All constituents will have more immersive and pleasing experiences, making them more informed and satisfied. Customer Journey Mapping/Mining technologies will allow organizations to get real-time and truthful feedback from their customers, employees, partners, and vendors to help improve their experiences on a continuous basis. Virtual Reality and Mixed Reality has the potential to radically influence the direction of improved customer experiences, product supply, and value chain services. These new visibility assists can give customers a real sense of progress towards their outcomes when balanced with organizational processes.  Some organizations have seen the value in onboarding and immersive training in a safe and realistic virtual environment.

Augmented & Real-Time Data Management

The amount and speed of data are increasing faster than our ability to manage it. Big data is turning to a complex and multi-head monster of data types with various different requirements. Managing all the data and data types will require assistance. Data marketplaces and Exchanges are emerging to add to the data chaos. Managing the various data sources will need to leverage the Database of Now integrating various data sources in the cloud, AI's ability to learn from the incoming flood of data, and the metadata that defines it within its various contexts and workloads are essential. Dark data will start to be better understood. Data journeys and transparency will be assisted by practical Blockchain that enables data traceability.

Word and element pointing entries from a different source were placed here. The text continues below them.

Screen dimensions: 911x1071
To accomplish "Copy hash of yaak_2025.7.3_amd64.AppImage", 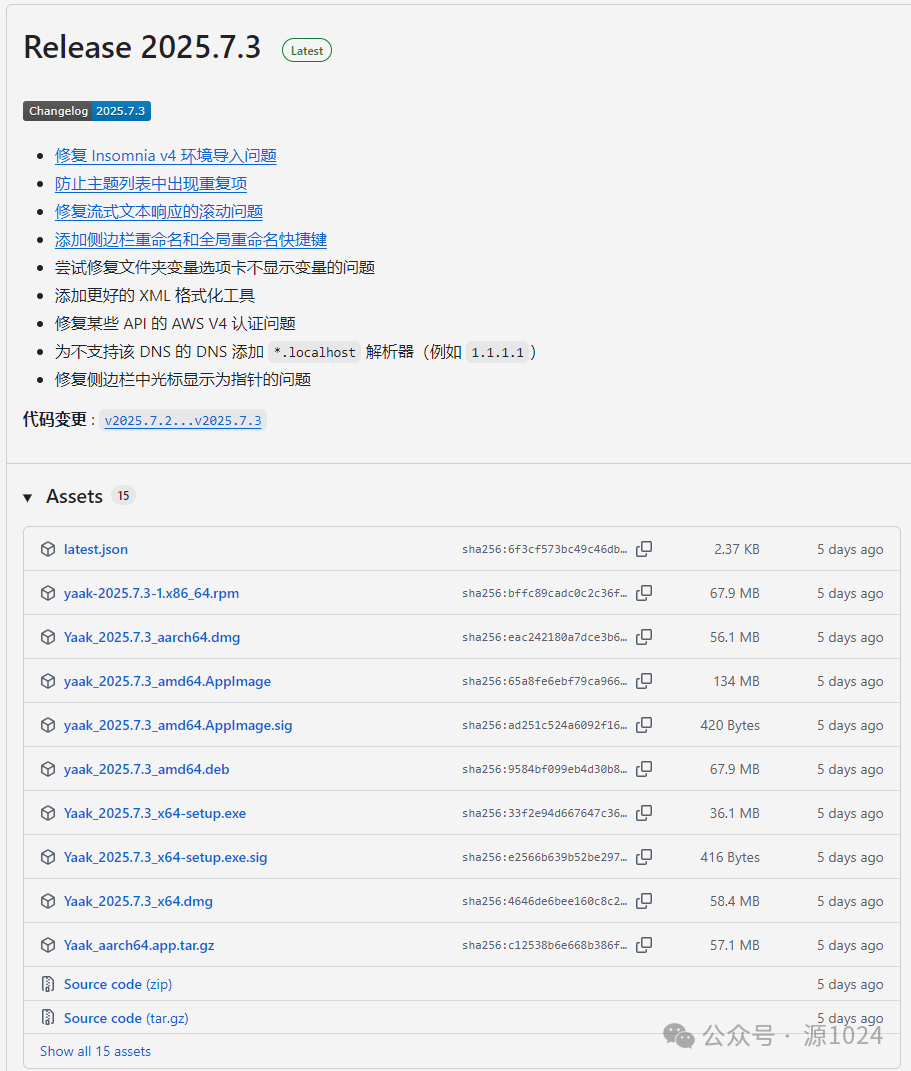I will pyautogui.click(x=644, y=681).
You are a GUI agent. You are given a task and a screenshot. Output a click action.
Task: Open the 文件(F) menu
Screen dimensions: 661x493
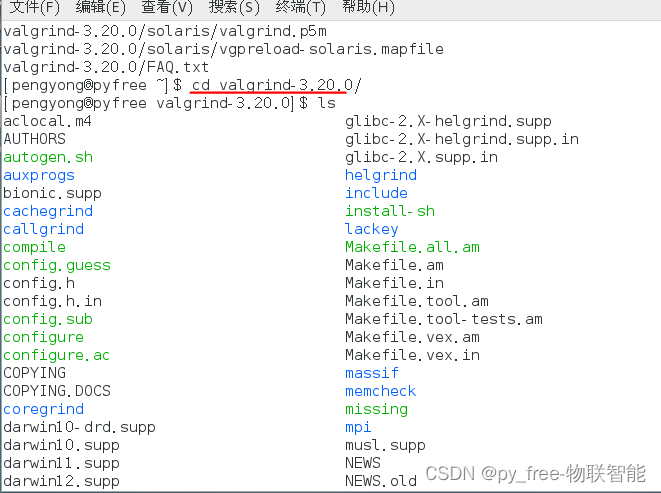pyautogui.click(x=34, y=8)

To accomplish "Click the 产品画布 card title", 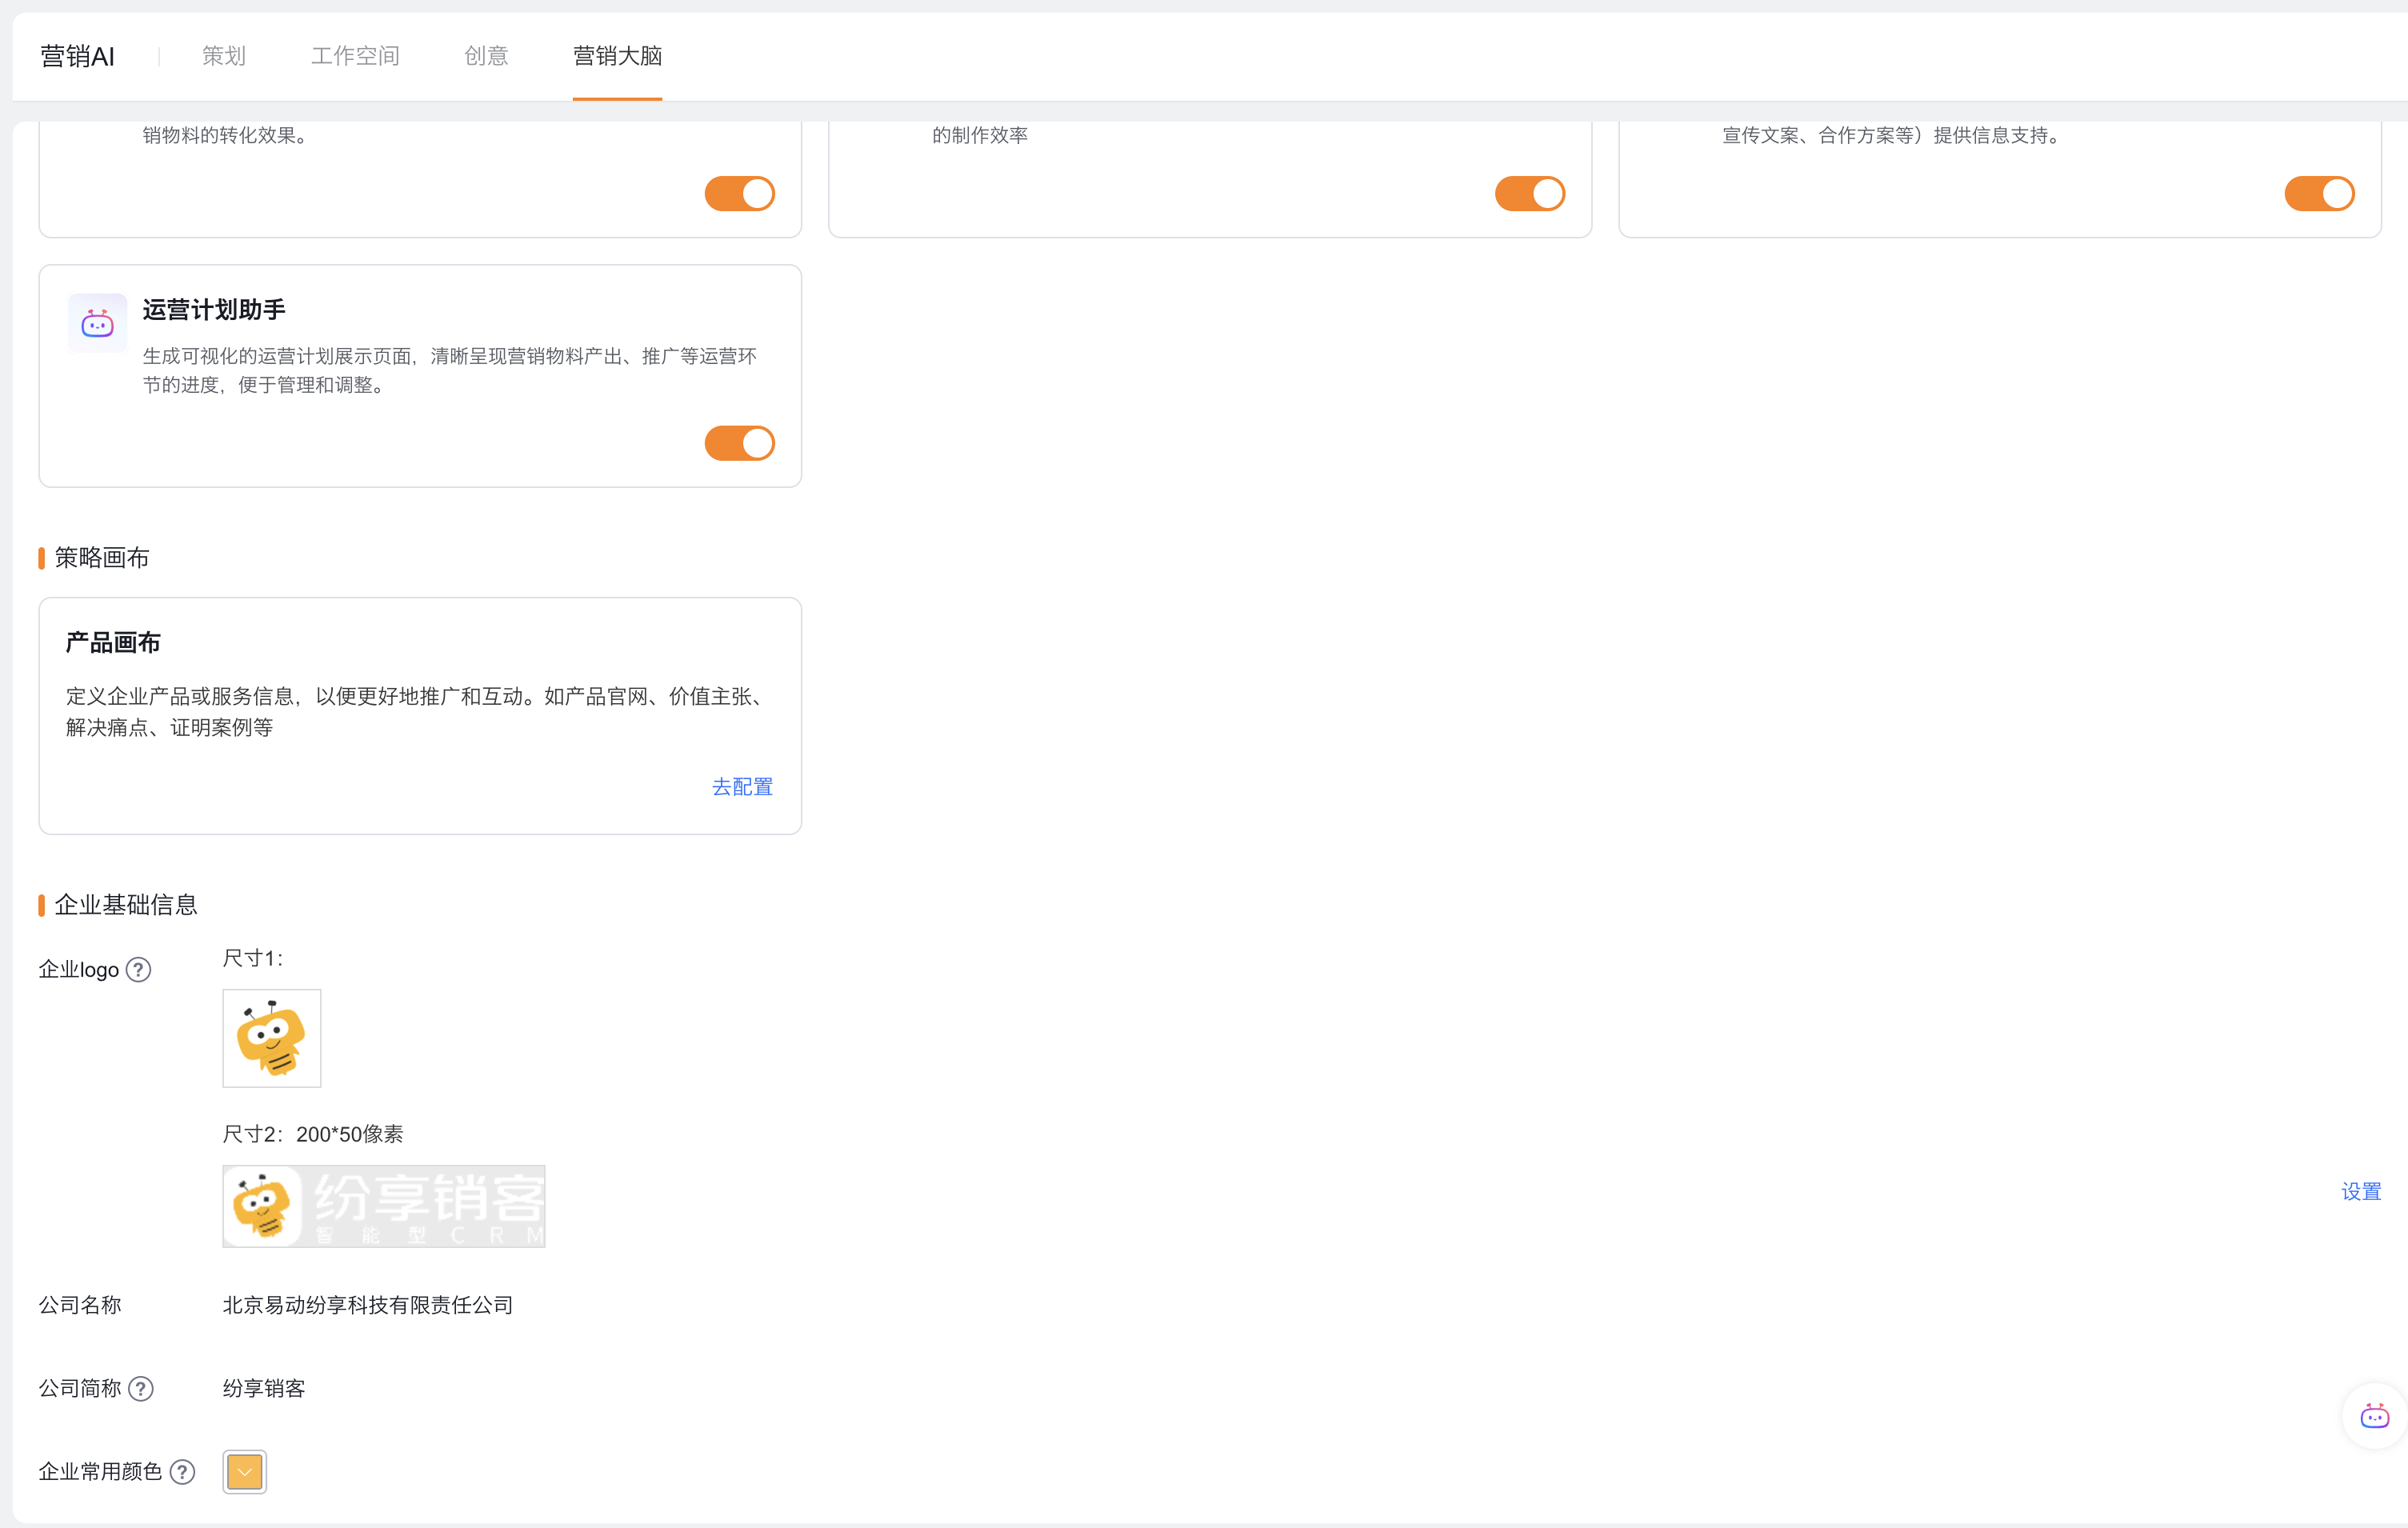I will (113, 642).
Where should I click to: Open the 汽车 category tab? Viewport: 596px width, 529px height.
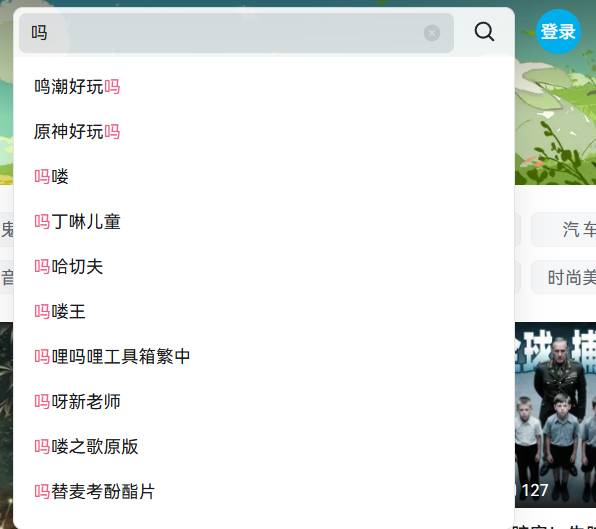(x=564, y=230)
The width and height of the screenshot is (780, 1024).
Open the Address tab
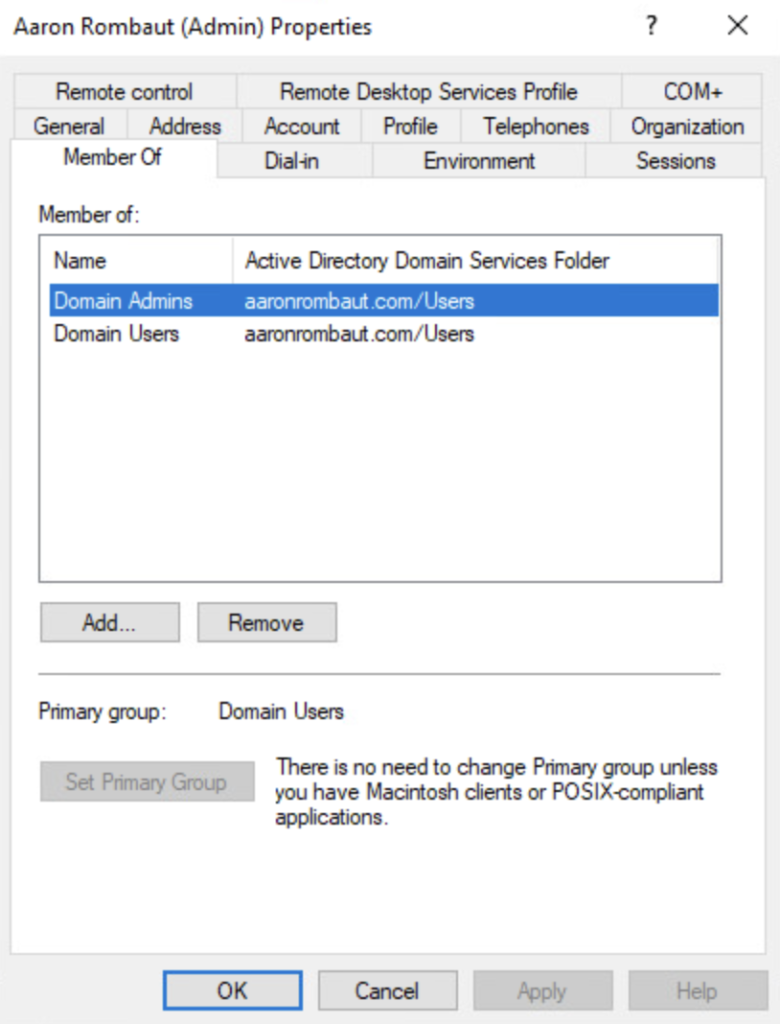(x=185, y=127)
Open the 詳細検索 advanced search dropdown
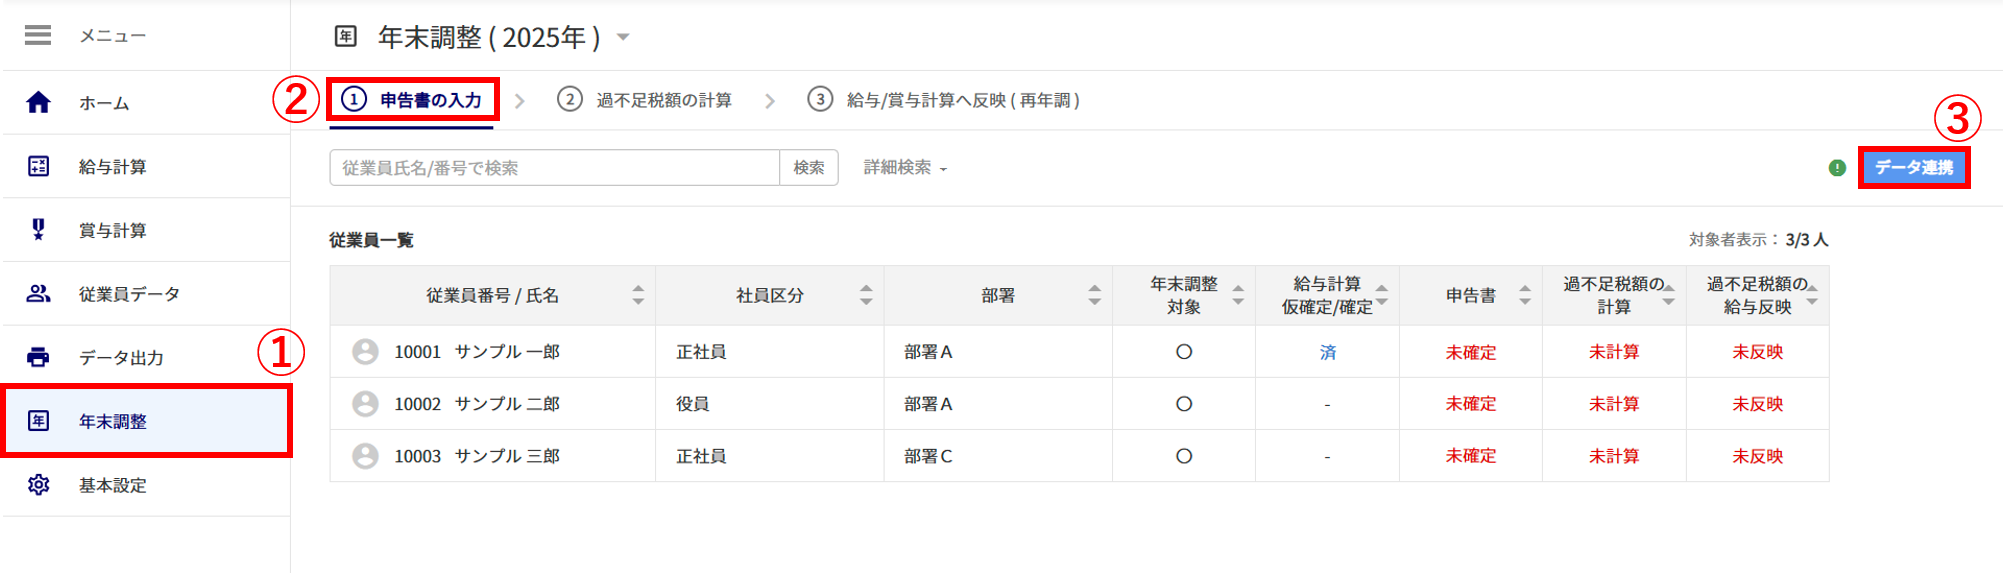Image resolution: width=2013 pixels, height=573 pixels. 905,168
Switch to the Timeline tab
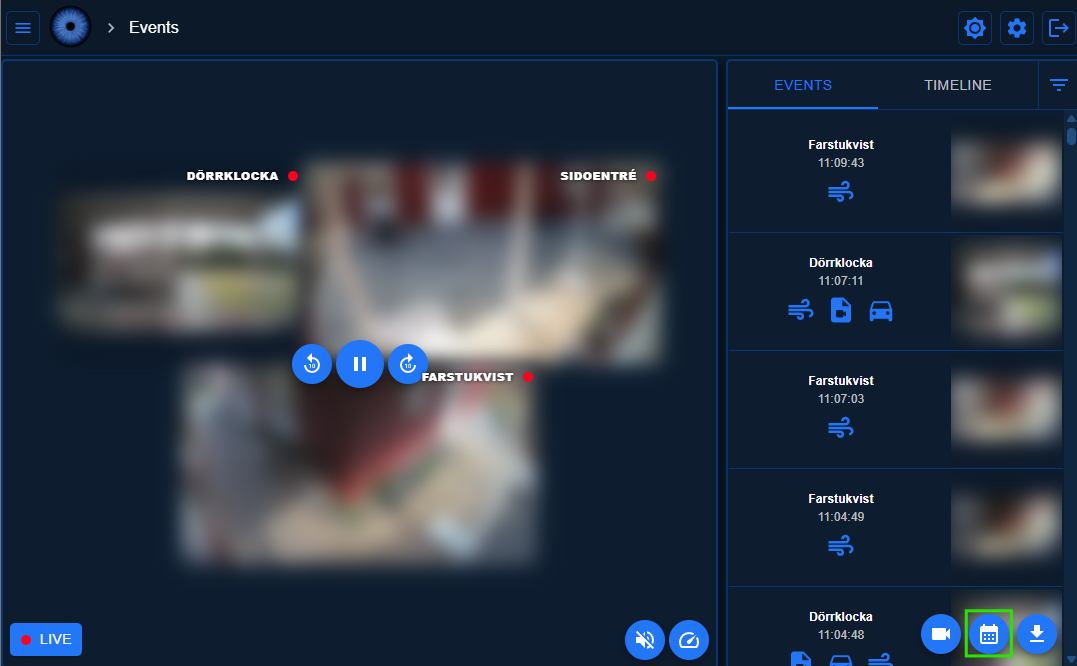 pyautogui.click(x=957, y=85)
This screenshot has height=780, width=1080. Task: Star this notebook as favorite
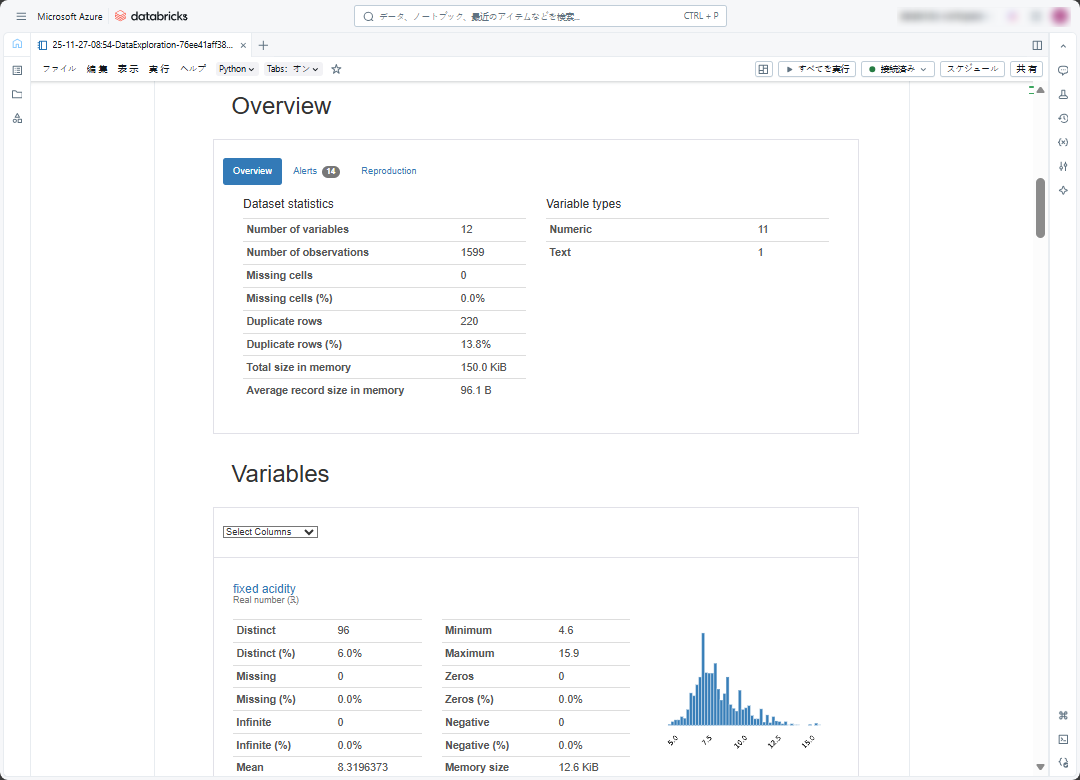pos(336,69)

Autonomous Bots & Edge Computing

Autonomous bots/agents that bid on work at the maximum and minimally perform activities on "the edge" with AI help. Edge processing, data collections, and decisions are placed closer to the information and activity source to sense, decide, and respond closer and in the proper context. Often the IoT is where this occurs when machines, sensors, and controllers are involved with physical activity, but there are instances software, Digital Twin, or not have a presence at the edge. Often these activities are semi-autonomous and supervised today, but we are moving to more autonomy over time. Smart spaces, smart production, and smart value chains will drive these kinds of efforts. Look for robots as a service (RaaS) to elevate some of the data density issues.

Net; Net:

Every organization will have to match their operating plans to the technologies above and decide what they want to take on within their cultural and risk limits. The danger here is to focus on technologies that can contribute to short term financial results to the detriment of the future. This is true with short term cloud efforts without thinking of the total cost of ownership. Grab some profits, but invest wisely to compete digitally in the future. Negotiate with your financial folks, please or hope they get more innovative.